Correlation between bias and true parameter values

This is a follow-up question from my previous post.

I would basically like to examine the effects of a predictor on the differences between two proportions (\frac{n_1}{N_1} - \frac{n_2}{N_2}). The input data are the four count variables from which to calculate the two proportions (n_1, N_1, n_2, N_2) and a predictor variable (x).

Based on the suggestions I received on my previous post, I am trying to follow @betanalpha’s simulation-based calibration and a principled Bayesian workflow as explained in Schad et al. (2020), and found that even though the model overall may look acceptable (I’m actually not very sure of this – Do extremely high contraction ratios in the upper left panel in the figure below suggest something like I should use a more informative prior?), there is a negative correlation (r = -0.47) between the true values of beta (i.e., slope for x) and the bias, as shown in the lower left panel.

I thought it might be because the prior is dragging the posterior towards 0, so I tested it again with a fixed true value (0.5) and the prior whose mean is the fixed value.

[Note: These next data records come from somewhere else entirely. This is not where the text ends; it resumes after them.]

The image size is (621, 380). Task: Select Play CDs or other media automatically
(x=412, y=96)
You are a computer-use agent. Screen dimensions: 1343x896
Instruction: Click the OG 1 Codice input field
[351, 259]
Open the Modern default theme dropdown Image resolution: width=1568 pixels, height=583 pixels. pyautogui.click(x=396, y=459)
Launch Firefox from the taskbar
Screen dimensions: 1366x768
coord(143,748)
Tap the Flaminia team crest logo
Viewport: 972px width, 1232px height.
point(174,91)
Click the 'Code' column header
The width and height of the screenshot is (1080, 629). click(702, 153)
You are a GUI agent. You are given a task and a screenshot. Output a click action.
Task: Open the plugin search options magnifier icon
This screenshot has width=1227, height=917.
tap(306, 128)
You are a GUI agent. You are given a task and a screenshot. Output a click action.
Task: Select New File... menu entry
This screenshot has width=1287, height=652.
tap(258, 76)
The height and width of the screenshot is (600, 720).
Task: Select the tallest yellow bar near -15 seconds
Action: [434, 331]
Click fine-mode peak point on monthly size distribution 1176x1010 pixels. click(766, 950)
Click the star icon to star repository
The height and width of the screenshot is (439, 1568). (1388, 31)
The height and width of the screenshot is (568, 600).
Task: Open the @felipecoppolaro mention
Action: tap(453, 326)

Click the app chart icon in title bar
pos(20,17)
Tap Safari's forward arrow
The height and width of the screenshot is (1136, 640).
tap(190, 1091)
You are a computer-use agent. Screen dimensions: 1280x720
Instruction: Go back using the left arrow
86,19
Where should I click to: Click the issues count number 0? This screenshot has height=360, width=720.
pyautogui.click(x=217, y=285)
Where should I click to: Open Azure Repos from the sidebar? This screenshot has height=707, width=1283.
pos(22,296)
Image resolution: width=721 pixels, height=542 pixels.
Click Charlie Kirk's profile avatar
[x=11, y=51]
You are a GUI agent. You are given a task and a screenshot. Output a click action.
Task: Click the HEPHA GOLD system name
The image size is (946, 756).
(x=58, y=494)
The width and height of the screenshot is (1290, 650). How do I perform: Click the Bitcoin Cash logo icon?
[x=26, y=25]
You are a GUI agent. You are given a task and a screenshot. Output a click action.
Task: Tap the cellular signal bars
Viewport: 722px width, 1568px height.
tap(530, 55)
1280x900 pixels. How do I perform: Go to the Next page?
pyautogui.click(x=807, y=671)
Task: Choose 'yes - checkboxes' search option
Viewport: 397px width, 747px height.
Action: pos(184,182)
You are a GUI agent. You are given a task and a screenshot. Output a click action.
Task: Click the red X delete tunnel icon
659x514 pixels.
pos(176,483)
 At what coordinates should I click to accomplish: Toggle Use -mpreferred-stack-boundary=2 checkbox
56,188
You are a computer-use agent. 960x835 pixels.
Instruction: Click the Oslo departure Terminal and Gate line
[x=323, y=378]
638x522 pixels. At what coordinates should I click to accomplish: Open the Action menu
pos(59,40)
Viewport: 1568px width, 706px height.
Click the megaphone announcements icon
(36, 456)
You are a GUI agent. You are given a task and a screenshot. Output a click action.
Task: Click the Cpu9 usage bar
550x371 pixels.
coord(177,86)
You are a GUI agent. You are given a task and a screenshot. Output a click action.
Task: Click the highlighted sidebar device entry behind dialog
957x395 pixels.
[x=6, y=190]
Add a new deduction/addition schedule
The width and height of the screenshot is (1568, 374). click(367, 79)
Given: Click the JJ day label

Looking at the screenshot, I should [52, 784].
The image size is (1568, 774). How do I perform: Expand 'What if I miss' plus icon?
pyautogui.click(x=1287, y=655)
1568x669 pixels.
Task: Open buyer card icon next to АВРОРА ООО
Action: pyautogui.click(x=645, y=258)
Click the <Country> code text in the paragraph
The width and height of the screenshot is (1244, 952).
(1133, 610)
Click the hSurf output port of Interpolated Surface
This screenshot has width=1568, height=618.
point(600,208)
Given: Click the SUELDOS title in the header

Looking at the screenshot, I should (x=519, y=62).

As shown in the lower right panel, however, the bias still remains. An even more strongly negative correlation between bias and true values (r = -0.65) is observed in the intercept parameter (figure not shown).

I am wondering if there is a way to figure out possible reasons for the correlation and bias, and how I can go about fixing them.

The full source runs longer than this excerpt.